In order to settle these so can people actually start paying each other money, there needs to be a reconciliation (ie I need to agree with you on the contents of the one-pager so we both know exactly what we are both holding). Because the two sides don't trust each other (they are adversaries in the market), both will have entered the details of the trade in their own systems as they understood them and there will be errors and breaks and things are hard. Armies of people and systems are employed to solve this problem. If there was just a central database it would all be so much easier[1] and this whole reconciliation problem would go away, but how do things get into the central database in the first place and how do the participants trust that the record there is good? Well, you can see you would still have the same reconciliation problem.
Blockchain could resolve this by having a single definitive contract record stored in a trustless fashion. You could make it so if both sides put in the same details the trade is matched and otherwise both sides get the trade rejected until they can resolve. It becomes trivial because you have a database that can be shared without trusting any central party.

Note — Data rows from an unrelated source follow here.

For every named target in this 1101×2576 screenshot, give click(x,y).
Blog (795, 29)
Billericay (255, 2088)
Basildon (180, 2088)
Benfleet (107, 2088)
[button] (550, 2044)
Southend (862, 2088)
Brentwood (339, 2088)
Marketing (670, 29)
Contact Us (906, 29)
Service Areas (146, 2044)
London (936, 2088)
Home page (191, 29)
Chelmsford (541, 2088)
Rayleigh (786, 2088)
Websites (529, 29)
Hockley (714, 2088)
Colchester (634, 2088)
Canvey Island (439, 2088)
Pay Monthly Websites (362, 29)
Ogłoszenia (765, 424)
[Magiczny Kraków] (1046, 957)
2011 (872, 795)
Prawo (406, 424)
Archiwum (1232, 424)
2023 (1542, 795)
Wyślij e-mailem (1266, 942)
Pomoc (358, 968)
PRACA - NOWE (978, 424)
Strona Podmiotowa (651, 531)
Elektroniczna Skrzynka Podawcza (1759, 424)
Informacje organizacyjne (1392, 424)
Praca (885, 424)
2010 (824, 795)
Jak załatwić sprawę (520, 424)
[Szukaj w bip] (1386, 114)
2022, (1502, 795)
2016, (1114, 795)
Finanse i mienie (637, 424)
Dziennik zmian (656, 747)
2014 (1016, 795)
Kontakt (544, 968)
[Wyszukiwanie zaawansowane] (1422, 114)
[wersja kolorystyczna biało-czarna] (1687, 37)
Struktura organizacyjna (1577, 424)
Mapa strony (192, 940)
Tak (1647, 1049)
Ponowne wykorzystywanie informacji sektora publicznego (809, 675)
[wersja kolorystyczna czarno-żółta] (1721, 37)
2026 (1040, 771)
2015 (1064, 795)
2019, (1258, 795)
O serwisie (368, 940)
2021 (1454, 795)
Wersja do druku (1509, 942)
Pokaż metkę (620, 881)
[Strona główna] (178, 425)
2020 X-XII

There are trusted central parties (eg clearing houses) in these systems by the way, but they behave as another counterparty so they don't solve the matching and reconciliation problem described above. You still have to match the two potentially-conflicting versions of the real contract for the clearing house to novate (step into) it.
Now are there other ways to address this problem? Of course - they are doing that now. They just suck.
I'm sure other industries have similar issues around reconciliation between parties etc that would work the same - I'm just not personally familiar with them.
[1] It would also be far easier to report these trades to the CFTC btw so that's another pile of cost that could get taken out by such a solution.